Perhaps, then, there is sufficient reward in playing football.  Perhaps the reward is the physical fitness gained through participation in the sport (the entire set of posts on football and obesity is, right now, laughing at that assertion—along with the section on football and illegal drugs).  The teamwork?  The discipline and dedication required to perform well?
Here is where it is essential to recognize the idea of opportunity cost.  Are there alternatives to football that provide those same rewards, without as many risks?
Certainly so.  Most sports build fitness as well as or better than football.  Any team sport requires teamwork and can teach it at least as well, and quite often better, given the less regimented and more free-flowing nature of many team sports.  Any sport at all requires discipline and dedication to perfect.  Very, very few sports are as damaging to the individual and to society as football.  There are better alternatives.

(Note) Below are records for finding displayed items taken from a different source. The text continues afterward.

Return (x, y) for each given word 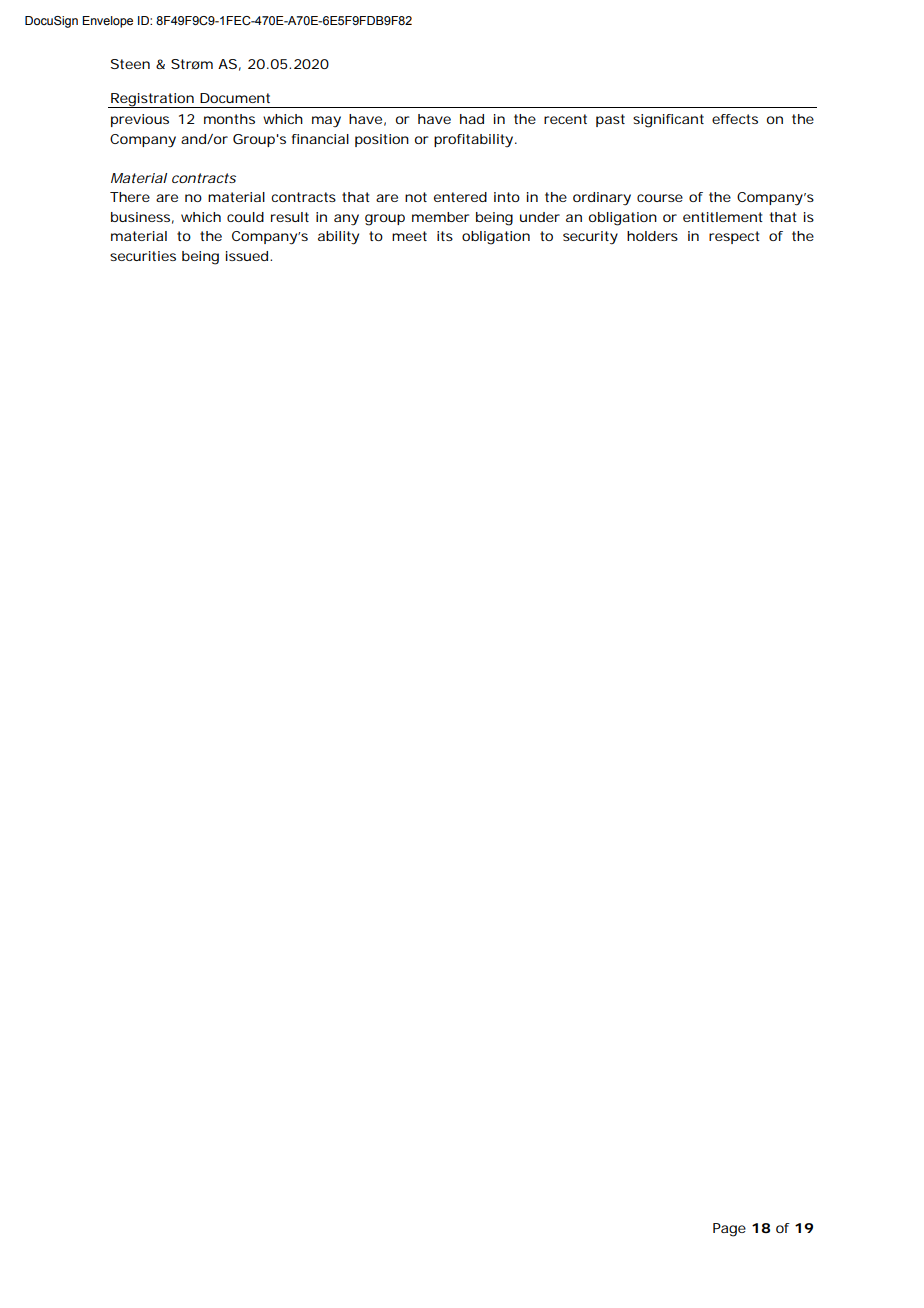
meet (409, 236)
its (445, 236)
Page (729, 1230)
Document (235, 98)
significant (668, 121)
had (472, 119)
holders (652, 236)
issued (248, 256)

Ergo, smart people don’t play football.

Sunday, June 23, 2013

Urgency

Cassandra, insane, before a burning Troy.
In ancient Greek mythology, the god Apollo became infatuated with a beautiful mortal named Cassandra.  He bestowed upon her the gift of prophecy; however, when she spurned his advances he twisted the gift he had given her.  She was doomed to prophecy truth, but never to be believed.
On May 2nd, the newspaper headlines sent a chill down my spine.  I had been toying with the idea of creating this blog for some time; I was becoming more and more convinced that lives were in at stake.  Then, I opened the news.  Junior Seau, formerly a hard-hitting linebacker for the San Diego Chargers, was dead of a gunshot wound to his chest. 
I had known, intellectually, that football players were going to kill themselves while I was writing this blog.  In fact, given the total number of athletes involved in football each year, the scenario was almost certainly doomed to come true.  However, Seau’s suicide gave me a jolt of urgency.  Although swifter creation of God Hates Football would in no way have prevented Seau’s suicide, there are parents right now signing their children up for football who might be dissuaded.  It sounds overly dramatic to say that the lives of those children hang in the balance—but it’s true.  If a million children decided to take up some other sport, some number of them would be spared the addled brains the football can cause.  Their lives do indeed hang in the balance.
It is an awful thing for a truth to be disregarded; it is just as senseless if that truth is never heard.  If you agree that the risks of football far outweigh its rewards, tell somebody.  Tell your neighbor.  Share this book.

And for goodness sake, if you have been considering signing your son up for football—don’t!